Originally published in the New York Times
Eye-popping tales of growing income inequality are hardly new. By now, nearly every American must be painfully aware of the widening pay gap between top executives and shop floor laborers; between “Master of the Universe” financiers and pretty much everyone else.
But here’s what may not be as familiar: Widening income disparities are hardly limited to the commercial world, and even among very successful individuals performing similar tasks, income differences have grown.
Recently, thanks to data compiled by The Chronicle of Higher Education, I saw these macro trends reduced to the micro level in a perhaps unlikely setting: institutions of higher learning.
In 2010, the 10 top-earning private college and university presidents made an average of $2.1 million. That’s up from $637,000 in 2000, a stunning average annual increase of 12.6 percent.

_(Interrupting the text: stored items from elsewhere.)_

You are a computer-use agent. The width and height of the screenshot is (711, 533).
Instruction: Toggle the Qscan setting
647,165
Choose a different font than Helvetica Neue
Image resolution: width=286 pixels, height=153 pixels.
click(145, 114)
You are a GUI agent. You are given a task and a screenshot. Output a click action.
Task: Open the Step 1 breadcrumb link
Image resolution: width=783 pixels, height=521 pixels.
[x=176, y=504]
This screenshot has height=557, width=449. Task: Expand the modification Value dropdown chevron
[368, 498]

Meanwhile, the average pay of all college presidents in the survey rose by a smaller (although still remarkably robust) 8.2 percent per year.
Look at it this way: In 2010, the 10 top-earning presidents made, on average, 4.4 times what a typical president earned. A decade earlier, that ratio was 3 times.

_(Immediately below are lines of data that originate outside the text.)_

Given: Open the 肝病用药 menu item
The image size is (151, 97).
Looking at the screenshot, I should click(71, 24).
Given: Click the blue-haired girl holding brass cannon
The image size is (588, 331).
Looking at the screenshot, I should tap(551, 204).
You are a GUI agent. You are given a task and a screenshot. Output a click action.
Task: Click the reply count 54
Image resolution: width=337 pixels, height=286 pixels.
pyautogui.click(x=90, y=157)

And just as in corporate America, those who preside over these institutions have done far better than those who populate the armies that labor below them. Over the decade that ended June 30, 2010, average faculty salaries at the 50 wealthiest universities rose by 14 percent, while that of presidents increased by 75 percent.
Citing stunning data like these is considerably easier than identifying the forces that produced the phenomenon. Robert H. Frank took a stab at the daunting task of explaining the complex factors behind the various manifestations of income inequality in his groundbreaking 1995 book, “The Winner Take-All Society,” written with Philip J. Cook. He was more successful in some respects than in others.

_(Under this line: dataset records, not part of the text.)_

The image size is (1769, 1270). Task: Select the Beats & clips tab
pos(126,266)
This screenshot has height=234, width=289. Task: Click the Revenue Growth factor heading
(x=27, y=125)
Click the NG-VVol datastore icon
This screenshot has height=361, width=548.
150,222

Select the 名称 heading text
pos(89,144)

At the heart of the argument is that labor is much more mobile these days – instead of having a single employer throughout one’s career, people move from job to job, with each shift causing a pay adjustment to reflect one’s worth.
The arguments for why university presidents’ pay should go up faster than that of faculty members closely resemble the arguments made in the corporate sector: The jobs of these nonprofit leaders have become so much more demanding, so much more complex that higher compensation is warranted.
That may also have led to smaller applicant pools for these high-stress, high-burn out jobs, putting upward pressure on pay. Finally, as with companies, some contend that the difference that a superstar president can make to an institution justifies paying up.
Explaining why income inequality has increased so much even among college presidents is more difficult (but it is a phenomenon that has pervaded many professions, even dentistry). It’s not as if these presidents are all at the most highly ranked universities; of the 10 highest paid presidents in 2010, only three were at Ivy League institutions or their equivalent.
To be sure, some departing presidents make the top 10 list because of severance or retirement packages – but that doesn’t change the overall trend.
So it may just be that a cohort of college presidents have simply become more commercial and have pushed harder for the seven-figure pay packages that are no longer unusual in academe.